“I think not indeed,” said Ailill; and sulkily Meave said, “Perhaps, indeed, he may.”


[CHAPTER IV]
How Cuchulain got his Name

That evening at supper, Meave sat silent, as though she were revolving matters in her mind. When supper was ended and she and her husband and Fergus, with one or two others of her chief captains, sat in the tent-door around the fire, looking out on the hosts who rested at close of day by the forest fires, singing and telling tales, as was their wont after the evening meal, Meave said to Fergus, “Just now you spoke of that little boy as Setanta, but I have heard him called Cuchulain, or Culain’s Hound; how did he get that name?”

And Cormac, Conor’s son, answered eagerly, “I will tell you that story myself, for I was present, and I know the way of it.”
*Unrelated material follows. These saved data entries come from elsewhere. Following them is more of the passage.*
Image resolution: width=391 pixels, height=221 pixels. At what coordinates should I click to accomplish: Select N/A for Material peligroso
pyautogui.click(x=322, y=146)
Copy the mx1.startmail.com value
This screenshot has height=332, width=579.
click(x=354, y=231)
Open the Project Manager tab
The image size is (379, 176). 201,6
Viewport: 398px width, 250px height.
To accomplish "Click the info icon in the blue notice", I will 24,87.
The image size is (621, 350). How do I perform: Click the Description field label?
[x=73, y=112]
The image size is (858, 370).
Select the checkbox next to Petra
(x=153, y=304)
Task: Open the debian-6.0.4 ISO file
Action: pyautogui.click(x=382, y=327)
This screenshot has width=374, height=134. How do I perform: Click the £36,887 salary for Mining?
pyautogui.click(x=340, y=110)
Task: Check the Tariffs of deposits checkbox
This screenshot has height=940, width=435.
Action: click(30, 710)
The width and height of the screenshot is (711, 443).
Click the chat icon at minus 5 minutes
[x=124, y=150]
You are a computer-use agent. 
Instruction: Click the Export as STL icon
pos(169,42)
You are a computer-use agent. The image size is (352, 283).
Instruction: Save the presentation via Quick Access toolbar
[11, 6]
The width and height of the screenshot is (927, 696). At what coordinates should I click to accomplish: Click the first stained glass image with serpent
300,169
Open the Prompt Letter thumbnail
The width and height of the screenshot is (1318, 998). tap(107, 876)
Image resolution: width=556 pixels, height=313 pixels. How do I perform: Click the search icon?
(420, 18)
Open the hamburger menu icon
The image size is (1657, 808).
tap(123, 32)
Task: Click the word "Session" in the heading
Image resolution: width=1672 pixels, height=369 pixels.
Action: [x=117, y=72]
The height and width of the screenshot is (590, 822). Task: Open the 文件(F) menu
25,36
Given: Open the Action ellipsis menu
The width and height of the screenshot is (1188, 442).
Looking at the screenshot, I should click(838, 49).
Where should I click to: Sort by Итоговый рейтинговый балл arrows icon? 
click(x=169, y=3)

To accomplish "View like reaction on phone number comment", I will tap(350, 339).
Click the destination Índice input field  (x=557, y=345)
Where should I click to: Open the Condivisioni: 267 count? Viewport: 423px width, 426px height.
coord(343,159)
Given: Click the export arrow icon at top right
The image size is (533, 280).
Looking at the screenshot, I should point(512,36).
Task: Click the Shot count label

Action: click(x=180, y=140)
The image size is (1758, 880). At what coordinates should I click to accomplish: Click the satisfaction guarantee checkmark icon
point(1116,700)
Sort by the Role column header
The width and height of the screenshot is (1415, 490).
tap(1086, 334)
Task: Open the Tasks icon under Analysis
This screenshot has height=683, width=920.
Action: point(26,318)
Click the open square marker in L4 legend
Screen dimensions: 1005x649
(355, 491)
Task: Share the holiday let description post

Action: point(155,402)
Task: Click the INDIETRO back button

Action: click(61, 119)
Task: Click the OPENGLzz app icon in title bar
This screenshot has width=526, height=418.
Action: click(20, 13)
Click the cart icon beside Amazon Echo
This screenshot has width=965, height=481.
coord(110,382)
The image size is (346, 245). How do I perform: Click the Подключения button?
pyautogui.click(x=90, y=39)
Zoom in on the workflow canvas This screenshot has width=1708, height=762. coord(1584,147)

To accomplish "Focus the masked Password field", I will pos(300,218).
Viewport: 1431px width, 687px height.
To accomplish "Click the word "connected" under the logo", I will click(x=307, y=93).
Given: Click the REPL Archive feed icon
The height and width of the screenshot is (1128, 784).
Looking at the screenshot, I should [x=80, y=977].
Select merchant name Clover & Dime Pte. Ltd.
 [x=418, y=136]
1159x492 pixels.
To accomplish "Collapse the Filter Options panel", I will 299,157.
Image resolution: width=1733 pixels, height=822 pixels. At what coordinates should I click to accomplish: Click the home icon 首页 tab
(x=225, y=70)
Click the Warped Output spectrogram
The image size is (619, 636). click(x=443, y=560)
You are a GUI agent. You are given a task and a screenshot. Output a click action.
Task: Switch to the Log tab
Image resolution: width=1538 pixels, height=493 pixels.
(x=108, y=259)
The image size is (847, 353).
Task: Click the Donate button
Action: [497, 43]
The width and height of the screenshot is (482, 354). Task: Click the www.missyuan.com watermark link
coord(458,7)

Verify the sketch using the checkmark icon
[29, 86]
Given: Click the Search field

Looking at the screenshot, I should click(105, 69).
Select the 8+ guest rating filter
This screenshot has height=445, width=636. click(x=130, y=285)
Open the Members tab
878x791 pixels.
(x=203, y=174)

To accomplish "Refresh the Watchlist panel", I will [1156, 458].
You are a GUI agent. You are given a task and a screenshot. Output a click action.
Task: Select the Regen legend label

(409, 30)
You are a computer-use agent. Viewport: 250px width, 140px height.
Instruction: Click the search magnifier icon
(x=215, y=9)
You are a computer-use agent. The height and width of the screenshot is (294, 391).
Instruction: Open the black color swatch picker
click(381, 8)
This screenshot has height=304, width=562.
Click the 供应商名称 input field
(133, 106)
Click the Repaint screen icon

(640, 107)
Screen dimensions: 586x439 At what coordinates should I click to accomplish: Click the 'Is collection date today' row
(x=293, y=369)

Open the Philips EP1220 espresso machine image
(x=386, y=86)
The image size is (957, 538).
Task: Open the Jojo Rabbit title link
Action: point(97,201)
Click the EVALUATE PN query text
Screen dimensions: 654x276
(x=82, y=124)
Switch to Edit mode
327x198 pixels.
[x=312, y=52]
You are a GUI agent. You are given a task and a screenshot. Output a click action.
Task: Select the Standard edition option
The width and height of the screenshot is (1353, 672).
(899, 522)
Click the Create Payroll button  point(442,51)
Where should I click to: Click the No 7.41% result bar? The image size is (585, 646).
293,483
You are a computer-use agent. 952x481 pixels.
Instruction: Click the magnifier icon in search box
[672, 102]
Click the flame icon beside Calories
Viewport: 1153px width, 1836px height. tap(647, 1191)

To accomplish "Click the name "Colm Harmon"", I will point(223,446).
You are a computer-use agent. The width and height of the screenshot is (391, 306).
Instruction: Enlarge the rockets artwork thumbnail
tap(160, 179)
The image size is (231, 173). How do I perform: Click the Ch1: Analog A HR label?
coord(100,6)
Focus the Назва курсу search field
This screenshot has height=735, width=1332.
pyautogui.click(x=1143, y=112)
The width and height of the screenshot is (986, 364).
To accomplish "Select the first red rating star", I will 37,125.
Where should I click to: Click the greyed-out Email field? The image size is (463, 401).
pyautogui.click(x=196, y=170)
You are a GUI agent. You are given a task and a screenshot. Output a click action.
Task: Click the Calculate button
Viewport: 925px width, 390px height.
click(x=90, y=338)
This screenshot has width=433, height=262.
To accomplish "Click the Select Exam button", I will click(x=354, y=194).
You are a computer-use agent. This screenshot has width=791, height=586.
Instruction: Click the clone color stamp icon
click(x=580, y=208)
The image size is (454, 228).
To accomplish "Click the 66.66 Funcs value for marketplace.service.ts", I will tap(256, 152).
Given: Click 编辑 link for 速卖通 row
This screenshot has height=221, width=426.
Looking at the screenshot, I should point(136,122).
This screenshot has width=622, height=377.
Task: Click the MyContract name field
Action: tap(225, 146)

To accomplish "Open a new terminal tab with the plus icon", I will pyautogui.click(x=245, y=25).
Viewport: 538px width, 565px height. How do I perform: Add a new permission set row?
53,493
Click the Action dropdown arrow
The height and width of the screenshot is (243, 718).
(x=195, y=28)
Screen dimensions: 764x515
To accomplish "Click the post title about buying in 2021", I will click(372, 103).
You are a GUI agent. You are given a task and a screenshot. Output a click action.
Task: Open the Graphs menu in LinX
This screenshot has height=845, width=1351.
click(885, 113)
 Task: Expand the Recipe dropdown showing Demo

“Well, tell us now,” said Meave and Ailill both at once. And Cormac said—“In Ulster, near Cuchulain’s country, was a mighty artificer and smith, whose name was Culain. Now the custom is, that every man of means and every owner of land in Ulster, should, once in a year or so, invite the King and his chiefs to spend a few days, it may be a week or a fortnight, at his house, that he may give them entertainment. But Culain owned no lands, nor was he rich, for only the fruit of his hammer, of his anvil and his tongs, had he. Nevertheless he desired to entertain the King at a banquet, and he went to Emain to invite his chief. But he said, ‘I have no lands or store of wealth; I pray thee, therefore, to bring with thee but a few of thy prime warriors, because my house cannot contain a great company of guests.’ So the King said he would go, bringing but a small retinue with him.

“Culain returned home to prepare his banquet, and when the day was come, towards evening the King set forth to reach the fort of Culain. He assumed his light, convenient travelling garb, and before starting he went down to the green to bid the boy-corps farewell.

“There he saw a sight so curious that he could not tear himself away. At one end of the green stood a group of a hundred and fifty youths, guarding one goal, all striving to prevent the ball of a single little boy, who was playing against the whole of them, from getting in; but for all that they could do, he won the game, and drove his ball home to the goal.

“Then they changed sides, and the little lad defended his one goal against the hundred and fifty balls of the other youths, all sent at once across the ground. But though the youths played well, following up their balls, not one of them went into the hole, for the little boy caught them one after another just outside, driving them hither and thither, so that they could not make the goal. But when his turn came round to make the counter-stroke, he was as successful as before; nay, he would get the entire set of a hundred and fifty balls into their hole, for all that they could do.